Delphine Ernotte, présidente de France Télévisions, est au centre de ces tensions. Selon Charles Alloncle, elle aurait refusé de remettre certains documents qu’elle juge « trop personnels et confidentiels », malgré l’obligation légale qui pèse sur les institutions publiques de produire les pièces demandées dans le cadre d’une commission d’enquête. Le député précise qu’un courriel de la direction du groupe lui indiquait que certaines demandes dépassaient ce qui devait être communiqué.

Une perquisition à venir ?

Face à ce désaccord, Charles Alloncle a déclaré qu’il pourrait aller « dans les locaux de France Télévisions » pour exiger les documents manquants, et envisage même, si nécessaire, une perquisition au sein du groupe ou de l’Arcom, l’autorité de régulation de l’audiovisuel.
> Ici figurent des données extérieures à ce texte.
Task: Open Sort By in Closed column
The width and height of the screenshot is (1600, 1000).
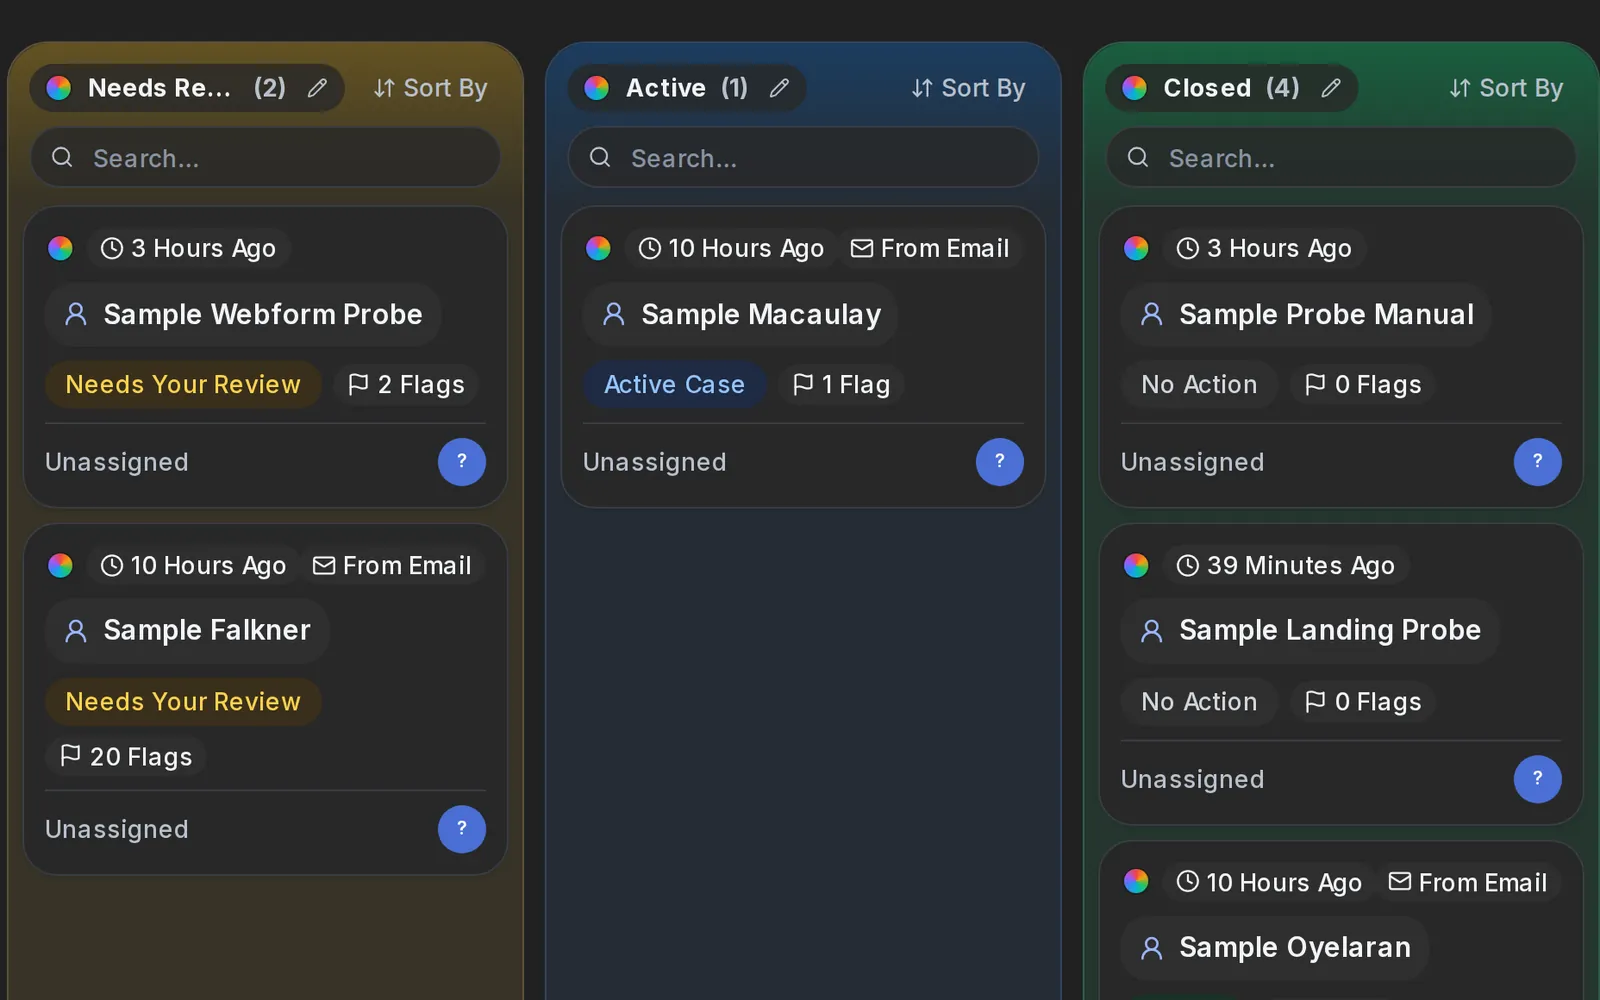Action: coord(1506,88)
France Télévisions conteste toute rétention

Du côté de France Télévisions, la direction conteste fermement ces accusations de rétention. Le groupe assure avoir « rassemblé une masse impressionnante de documents » et garantit qu’il fournira « tous les documents de service » demandés par la commission, tout en précisant que les pièces soumises au secret des affaires ou à la protection de la vie privée des employés seront accessibles via un site sécurisé. La direction insiste sur l’absence de volonté de faire obstacle à l’enquête.

Rappelons que sur le plan légal, l’article 47‑4 de la loi du 30 septembre 1986 prévoit que les présidents des sociétés audiovisuelles publiques doivent fournir des rapports et documents d’exécution à l’Arcom et au Parlement, qui en assure ensuite la publication.

Pour l’heure, aucune décision formelle de sanction ou de perquisition n’a été prise, et les échanges entre le rapporteur et la direction de France Télévisions se poursuivent sous le regard attentif des députés chargés de l’enquête. La question de savoir si une rétention de documents a effectivement eu lieu demeure au centre du débat politique et médiatique.